Mme Annick Billon attire l'attention de Mme la ministre des solidarités et de la santé sur les interrogations suscitées par l'arrêté en date du 13 février 2018 visant à encadrer la formation des chiropracteurs. 
S'il est légitime que les chiropracteurs souhaitent être mieux reconnus, s'il est souhaitable que la formation de chiropraxie soit mieux encadrée, ce décret accorde aux chiropracteurs le droit de réaliser des actes uniquement pratiqués par les kinésithérapeutes, octroie à des professionnels non considérés comme des professionnels de la santé, à une profession dénuée d'ordre professionnel, une légitimité dans le parcours de soins sans pour autant être soumis aux règles que doivent respecter les professionnels de santé, comme l'absence de publicité, l'encadrement par un code de déontologie. 
Les actes de chiropraxie ne sont pas remboursés par la sécurité sociale mais peuvent être pris en charge par les mutuelles.
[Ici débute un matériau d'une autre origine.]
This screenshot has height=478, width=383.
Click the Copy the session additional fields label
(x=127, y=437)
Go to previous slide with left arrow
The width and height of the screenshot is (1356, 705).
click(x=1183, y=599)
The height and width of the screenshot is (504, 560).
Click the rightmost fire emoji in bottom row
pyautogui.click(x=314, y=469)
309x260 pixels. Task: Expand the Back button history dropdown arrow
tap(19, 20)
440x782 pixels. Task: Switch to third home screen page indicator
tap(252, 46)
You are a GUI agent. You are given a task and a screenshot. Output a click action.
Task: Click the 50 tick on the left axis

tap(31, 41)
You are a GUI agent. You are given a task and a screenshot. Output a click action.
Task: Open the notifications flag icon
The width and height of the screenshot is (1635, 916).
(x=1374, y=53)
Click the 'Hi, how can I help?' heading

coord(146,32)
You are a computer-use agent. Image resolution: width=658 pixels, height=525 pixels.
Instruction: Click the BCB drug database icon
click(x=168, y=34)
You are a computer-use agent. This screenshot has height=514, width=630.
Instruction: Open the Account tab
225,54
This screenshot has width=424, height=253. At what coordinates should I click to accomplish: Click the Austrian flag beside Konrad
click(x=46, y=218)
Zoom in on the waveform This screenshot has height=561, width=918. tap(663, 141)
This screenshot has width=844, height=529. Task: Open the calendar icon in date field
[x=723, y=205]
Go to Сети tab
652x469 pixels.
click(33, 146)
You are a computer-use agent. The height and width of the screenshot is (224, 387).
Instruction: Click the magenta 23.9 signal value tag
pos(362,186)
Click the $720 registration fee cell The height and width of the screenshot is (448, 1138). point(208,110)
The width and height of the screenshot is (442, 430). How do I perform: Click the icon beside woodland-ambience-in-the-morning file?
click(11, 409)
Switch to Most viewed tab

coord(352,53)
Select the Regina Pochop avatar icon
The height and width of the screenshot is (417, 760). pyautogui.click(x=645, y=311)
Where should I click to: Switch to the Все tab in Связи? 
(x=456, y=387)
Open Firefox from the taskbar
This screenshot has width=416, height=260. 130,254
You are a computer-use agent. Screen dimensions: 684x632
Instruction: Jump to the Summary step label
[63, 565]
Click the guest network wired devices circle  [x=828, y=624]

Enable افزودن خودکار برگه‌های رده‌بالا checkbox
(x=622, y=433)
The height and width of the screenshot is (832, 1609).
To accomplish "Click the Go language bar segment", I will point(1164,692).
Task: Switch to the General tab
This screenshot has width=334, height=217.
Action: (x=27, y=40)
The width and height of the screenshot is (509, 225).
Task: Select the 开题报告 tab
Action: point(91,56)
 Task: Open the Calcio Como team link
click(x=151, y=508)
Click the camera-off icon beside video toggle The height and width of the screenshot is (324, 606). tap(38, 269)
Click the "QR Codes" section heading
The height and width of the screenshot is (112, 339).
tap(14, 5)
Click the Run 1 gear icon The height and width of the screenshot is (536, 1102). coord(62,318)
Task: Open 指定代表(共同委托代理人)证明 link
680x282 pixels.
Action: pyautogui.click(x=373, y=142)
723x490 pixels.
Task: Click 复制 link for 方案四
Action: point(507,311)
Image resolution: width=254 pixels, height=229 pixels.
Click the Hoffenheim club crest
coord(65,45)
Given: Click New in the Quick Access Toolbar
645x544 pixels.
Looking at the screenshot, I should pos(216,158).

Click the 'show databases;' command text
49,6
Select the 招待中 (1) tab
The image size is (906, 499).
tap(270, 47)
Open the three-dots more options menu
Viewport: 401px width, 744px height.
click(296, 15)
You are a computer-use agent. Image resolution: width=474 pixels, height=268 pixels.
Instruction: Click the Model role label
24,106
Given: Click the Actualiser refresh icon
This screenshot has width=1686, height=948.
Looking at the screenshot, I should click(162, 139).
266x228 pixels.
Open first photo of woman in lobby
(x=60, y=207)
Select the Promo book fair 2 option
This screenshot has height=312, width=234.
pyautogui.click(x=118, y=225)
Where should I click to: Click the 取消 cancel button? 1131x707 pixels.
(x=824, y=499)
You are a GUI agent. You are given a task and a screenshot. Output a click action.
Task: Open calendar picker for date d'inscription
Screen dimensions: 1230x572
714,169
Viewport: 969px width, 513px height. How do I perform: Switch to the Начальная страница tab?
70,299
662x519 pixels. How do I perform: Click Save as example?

Ce décret fragilise donc la profession réglementée de masseur-kinésithérapeute, permet au patient d'être dispensé de l'ordonnance d'un médecin pour subir des manipulations et transfère la prise en charge des soins vers des établissements privés. 
En conséquence, elle voudrait savoir comment l'arrêté ne remet pas en cause la profession de masseur-kinésithérapeute et n'anticipe pas le déremboursement de certains soins.